Case No. 7,863.
In re KITZINGER et al.
[19 N. B. R. 307.]1
District Court, S. D. New York.
Nov. 26, 1879.
BANKRUPTCY—DIVIDEND—INTEREST UPON, PENDING AN APPEAL.
1. An appeal having been taken from an order allowing to a creditor interest upon his unpaid dividend at the rate of seven per cent, from the time said dividend was payable, the creditor procured an order directing the trustee to deposit in a trust company the amount of such dividend, interests and costs, to abide the result of the appeal. This was accordingly done, and, the order having been affirmed on the appeal, held, that the deposit of the moneys was not a setting aside of certain moneys as constituting the creditor's dividend, but was merely a change of investment by the trustee for the greater security of the creditor.
2. There was no waiver of the latter's right to full interest. He was not confined to the rate of interest which the deposit earned, but was entitled to the full rate of interest from the day the dividend became payable to the day it is paid.
[Disapproved in Hersey v. Fosdick, 20 Fed. 44, 45.]
[In the matter of Henry Kitzinger and others, bankrupts. The cause first came before the court upon a motion to expunge a proof of debt against the said estate. The motion was denied. Case No. 7,861. An order was also made allowing the claimant, Goldman, interest upon his dividend. Case No. 7,862.]

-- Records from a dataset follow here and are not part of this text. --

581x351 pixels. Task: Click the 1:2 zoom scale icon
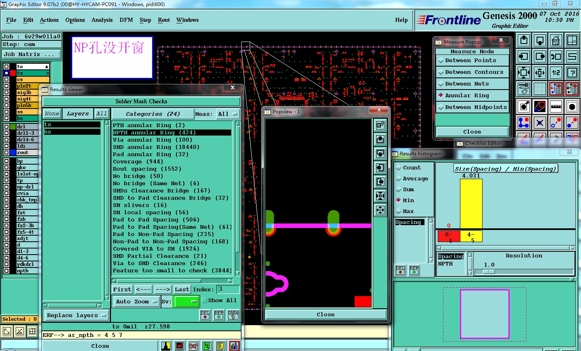556,73
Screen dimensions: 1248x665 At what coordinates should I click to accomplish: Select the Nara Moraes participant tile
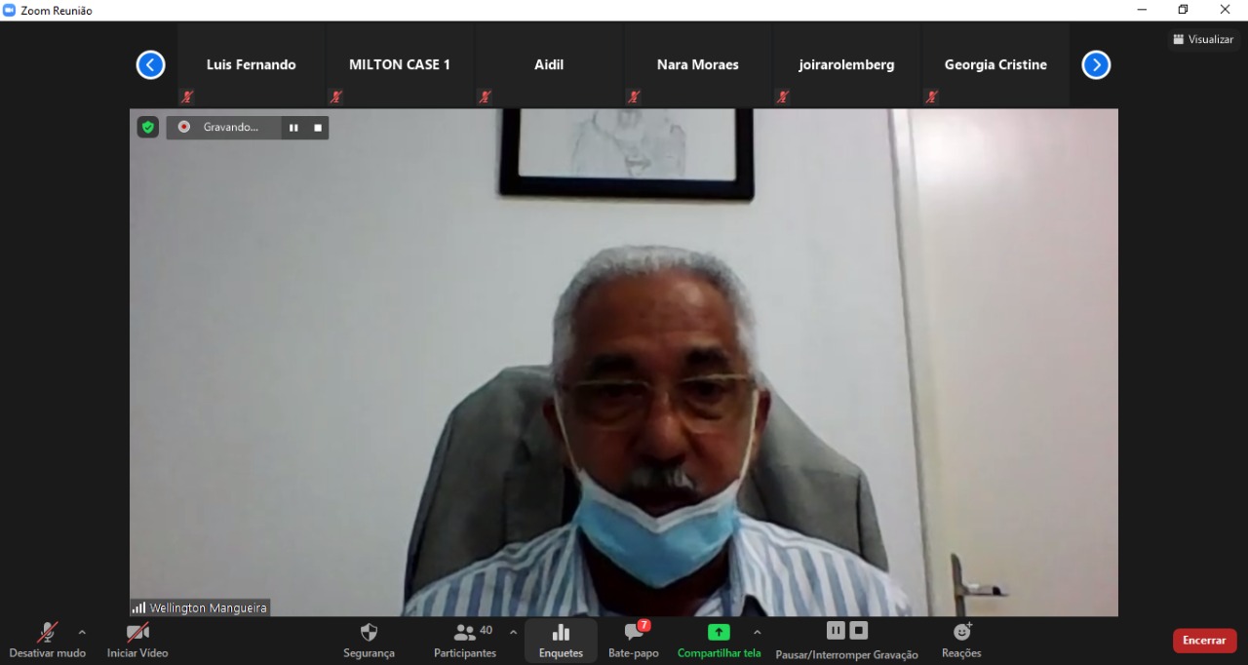tap(698, 65)
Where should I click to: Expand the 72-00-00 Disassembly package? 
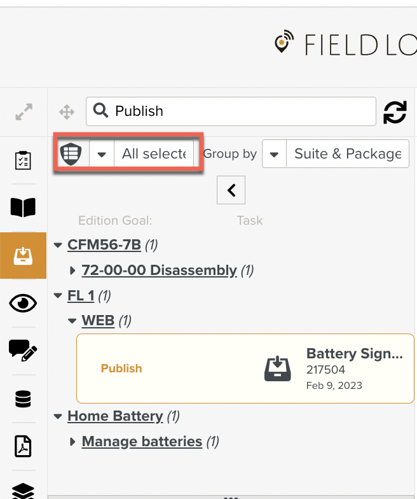[x=73, y=271]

C. W. Bangs, for creditor.
J. Dunne, for trustee.
CHOATE, District Judge. It has heretofore been held in this case that a creditor the payment of whose dividend has been delayed by the action of the trustee in contesting his claim is entitled, as between himself and the other creditors, to be allowed interest on his dividend from the time the dividend would have been payable to him during the period of such delay, at the current rate of interest. From the order entered allowing the claim of one Goldman as a creditor, with interest, in accordance with that decision, the trustee appealed, and the order has now been affirmed. Meanwhile, and during the pendency of the appeal, the creditor gave notice that he would apply on the order entered and on all the proceedings in the case for “an order directing the trustee to deposit in the United States Trust Company, to the credit of this matter, the amount of the dividend, including the interest thereon and of the costs and disbursements directed by said order to be paid by said trustee to said Goldman, &c., to be held by the said trust company pending and subject to the said appeal, and to the further order of the court thereon, and also that the said trustee be required to execute and deliver to said Goldman a bond, with sufficient sureties, conditioned to pay to the said Goldman, interest at the rate of seven per cent, upon the amount of the said dividend or of the moneys so to be deposited in the said trust company, if upon said appeal the said order shall be affirmed, or in default thereof that the said trustee be required to comply with the said order.” Upon this motion, after hearing the parties, an order was made directing the trustee to deposit in the United States Trust Company the amount of the dividend and interest to the date of such order, but not requiring the trustee to give a bond as asked for. The deposit in the trust company has earned interest at the rate of only two and a half per cent., and the trustee now claims that since the date of that deposit the creditor is entitled to no greater interest than the deposit has earned.
It was suggested heretofore that, in case of such a deposit of a creditor's dividend pending a re-examination, “perhaps there might be no just claim for interest beyond the interest earned on the deposit.” In re Kitzinger [Case No. 7,862], The case at that stage did not present this precise question as it now arises. I think that what was done in this case was not the setting aside of certain moneys as constituting this creditor's dividend, but merely a change of investment by the trustee for the greater security of the creditor, as a condition of staying the execution of the order pending the appeal. This is certainly all that the creditor asked for in his motion, and all that the 715order for the deposit can fairly be interpreted to mean. This being so, and notwithstanding the expression indicating doubt on this question contained in the former opinion of the court, I think that what has been done constitutes no waiver of the creditor's right as between him and the other creditors to full interest, and that it does not affect his claim for interest. He has not by the deposit had the use or benefit of the moneys deposited. The moneys so deposited were not his moneys, but the moneys of the estate, and their earnings belong to the estate. The deposit was merely to secure the payment to him of his dividend and interest if the order allowing it to him should be affirmed.
The amount to be paid under the order that has been affirmed is the dividend, and interest thereon from the day it became payable to the day it shall be paid, at the rate of seven per cent per annum.